I’m not sure what will unfold during my ten days of silence.
I can half picture sitting cross-legged on the floor of the meditation hall, a serene smile on my face as I focus only on the magnificence of my own breathing. In this mental imagine I am also likely radiating a bit of a glow, and quite possibly levitating.
Another mental image: me running, screaming, out the door, jumping the walls surrounding the retreat, and racing down the country road, cows and men on bicycles staring curiously as I babble hysterically about nonsense.
Most likely, I think, is that I will leave the same, with another new experience to ponder.
No matter what the outcome, I am very curious about where one’s mind wanders after a few days with only itself for company. How often do we really let our minds wander, without the interruption of a stimulus – be it visual, conversational, technological, or otherwise? The potential is huge.
It’s interesting to me that most people view ten days without talking/reading/writing/etc as torture, pure and simple. Are we really such terrible company for ourselves? Do we lack the discipline to entertain ourselves? And at what point does entertaining yourself equate to ‘losing your marbles,’ as my mum put it today when I called her to say goodbye for a few days?
I have a list of ‘thinking points’ to get myself started, but really I think the point is to get beyond superficial thinking and try to observe yourself from a more objective point of view.

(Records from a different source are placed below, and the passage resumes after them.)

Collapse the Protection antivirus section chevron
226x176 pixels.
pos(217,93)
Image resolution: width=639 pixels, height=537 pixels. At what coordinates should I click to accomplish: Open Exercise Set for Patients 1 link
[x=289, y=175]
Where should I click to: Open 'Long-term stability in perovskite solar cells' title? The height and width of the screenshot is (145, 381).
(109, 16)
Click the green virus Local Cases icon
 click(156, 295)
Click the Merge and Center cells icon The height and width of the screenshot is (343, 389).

… a way of self-transformation through self-observation. It focuses on the deep interconnection between mind and body, which can be experienced directly by disciplined attention to the physical sensations that form the life of the body, and that continuously interconnect and condition the life of the mind.

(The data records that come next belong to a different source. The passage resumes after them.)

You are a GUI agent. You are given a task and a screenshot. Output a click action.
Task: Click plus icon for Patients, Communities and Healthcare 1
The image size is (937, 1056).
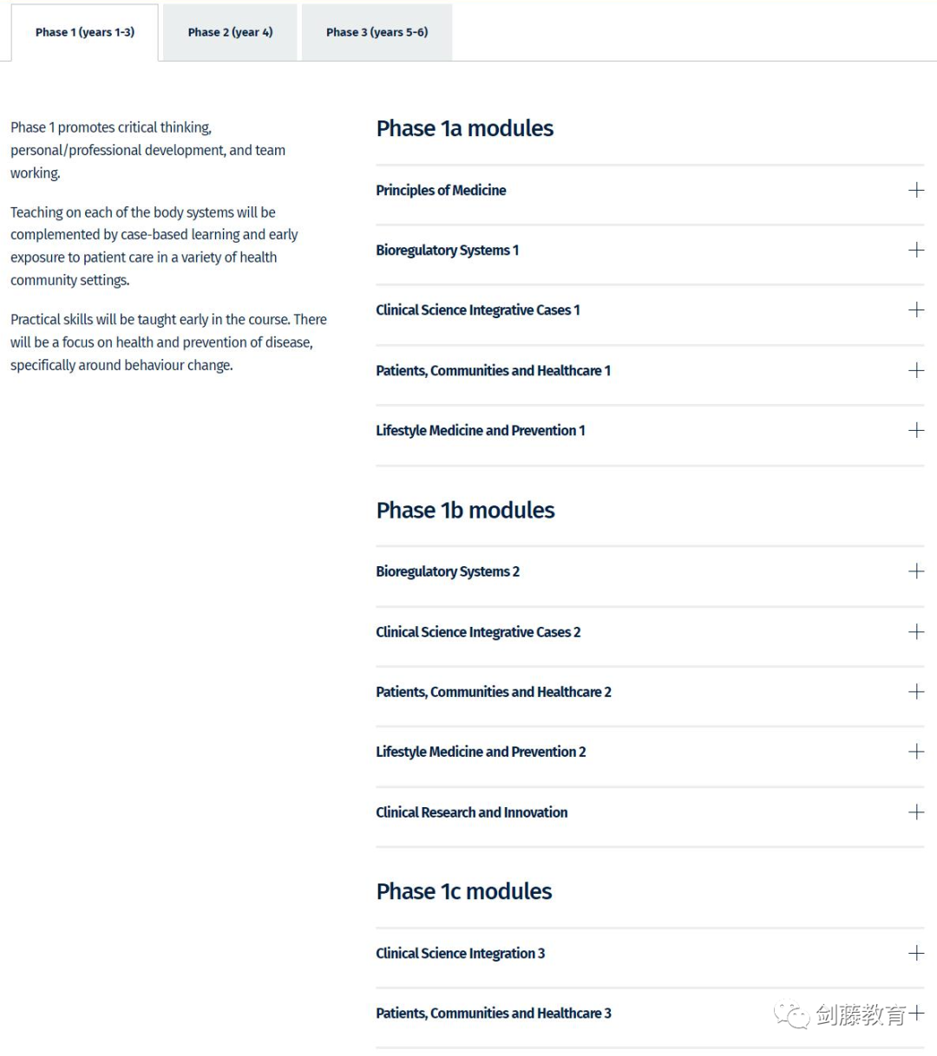point(916,370)

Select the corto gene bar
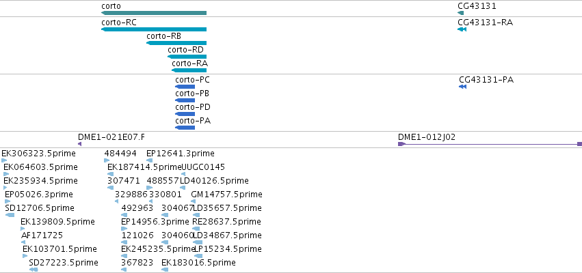click(x=154, y=13)
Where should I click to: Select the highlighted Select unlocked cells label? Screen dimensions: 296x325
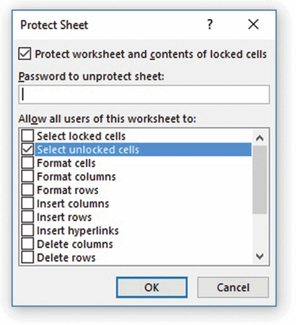88,150
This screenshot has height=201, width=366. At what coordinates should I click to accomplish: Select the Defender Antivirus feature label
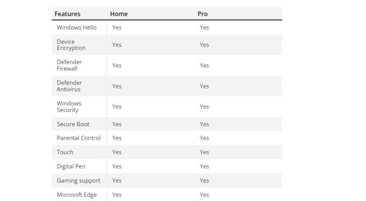70,86
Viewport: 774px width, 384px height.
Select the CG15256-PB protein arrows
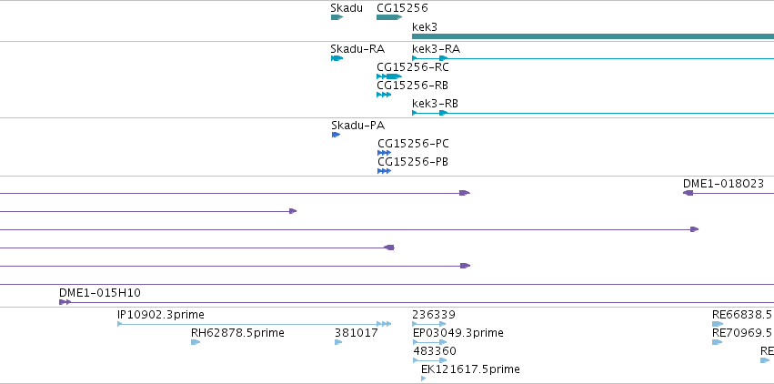(x=384, y=171)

I’m hoping to see what happens when (and if!) the narrative that continuously dictates my perceptions, is exhausted; when it takes a break. This narrative is what determines the entirety of my experience. It decides whether external circumstances are good or bad, whether they make me happy or sad, comfortable or uncomfortable. It is what defines my life, my existence, and my happiness. I suppose this narrative is what identifies my self, what makes me a unique being. I’m hoping this is a chance to view this more objectively.

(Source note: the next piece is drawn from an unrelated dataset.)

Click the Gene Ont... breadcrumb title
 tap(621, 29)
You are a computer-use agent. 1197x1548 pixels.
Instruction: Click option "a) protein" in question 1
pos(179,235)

I am fascinated by the idea of being aware of external stimuli (discomfort, pain, etc) but not controlled by them, by the idea that consciousness can observe, filter through such stimuli, and find contentment. This idea of consciousness; of us being something more than instinctual animals searching for pleasurable stimuli and avoiding negative ones, opens up another world for the possibilities of self-reliance and independence.
This non-sectarian technique aims for the total eradication of mental impurities and the resultant highest happiness of full liberation
… teaches you to be aware and equanimous, that is, balanced, despite all the ups and downs of life.
It sounds like some pretty hippie stuff, I admit. Also pretty cliché – going to India and finding the “self” and all that. Never mind though, I’ll try (almost) anything once.
I’m looking at it as a curiosity, a challenge, and an opportunity. When else does a person take ten days to do something like this? It’s simply not possible in our normal lifestyles.
No matter what the outcome, it’s an interesting experience that I’m sure I will be reflecting on for quite a while.
And hopefully I’m not joining a cult.